Dr Zhang Wencai, vice president of China Export-Import Bank (Eximbank), said that the concept of debt-for-nature swaps are still relatively new for international financial institutions and more consultations among stakeholders are needed to build consensus. “Rising debt is crowding out investments and technology capital is also inadequate, so we find that the offers are not feasible at the moment. We need a more realistic debt-for-nature swap mechanism.”
Zhang also highlighted how the International Monetary Fund (IMF) should still play an important role to put in place more transparent debt treatment frameworks, and engage more with developing countries.
China Eximbank is currently coming up with debt plans to help Sri Lanka, Zambia and Ghana. Last September, it was also involved in a deal with Ecuador to restructure the country’s debts worth about US$1.8 billion, by extending the loans’ maturity.
‘Flexible approach’ sought
Instead of debt-for-nature swaps, China is instead leaning into “pause clauses” or what are known as climate resilient debt clauses (CRDCs) to provide borrowing countries with more time to repay their debts. Under such a mechanism, a deferral is triggered in the event of a pre-defined natural disaster leading to major financial losses; repayments are suspended on a cost-neutral basis, with additional interest payments usually still applicable under the deferral.
In June this year, the World Bank also agreed to allowing countries hit by disasters to pause repayments on loans, after a campaign led by Barbados Prime Minister Mia Mottley for a new global pact to help poor and climate-vulnerable countries tackle their debt crises and allow them the fiscal space to rebuild.
Zhang said CRDCs are a solution that China is exploring, and acknowledged the important role that China can play as a major creditor. “Creditors and debtors should be encouraged to discuss terms in a flexible way.”
Speaking at the UNDP panel, Mariyam Manarath Muneer, deputy minister of finance for the Maldives also highlighted how debt-for-nature swaps are inherently complex. “The transactions take time, and require strong commitment from the debtor country,” she said.
In 2020, Maldives, only gradually limping back to normalcy after Covid-19 but still neck-deep in Chinese debt, tried to work out a debt-for-nature swap which did not materialise. Muneer said that the experiment was an important lesson, as it reminded the government that there are multiple factors to consider before jumping into such a deal.

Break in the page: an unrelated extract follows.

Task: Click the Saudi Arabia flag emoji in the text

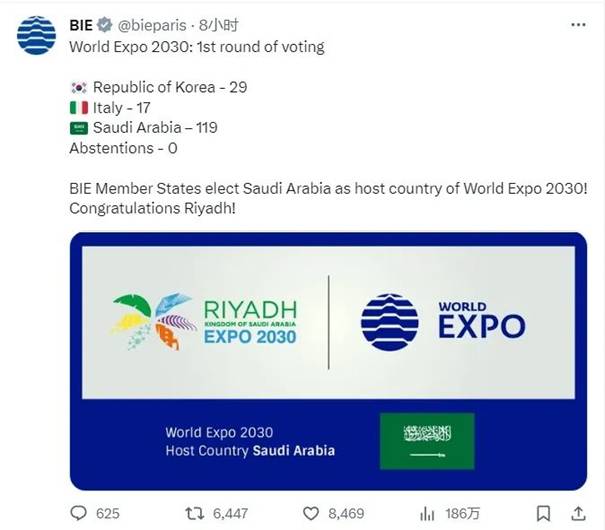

“For example, an analysis must be done to fully price the transaction from both the social and environmental standpoints. On our island archipelago, it means (the needs of) fishery and tourism stakeholders need to be accounted for too,” she said, adding that a “fixed international cooperation framework” is needed for debt swaps to work.
Dr Palitha Kohona, ambassador of Sri Lanka to China, said that even if it is not through debt-for-nature swaps, China needs to recognise that it plays a critical role as a global lender and in difficult circumstances, should help sovereign borrowers restructure repayments.
It would be good if China can “continue its generosity into the future”, she said. “It makes a difference for struggling economies.”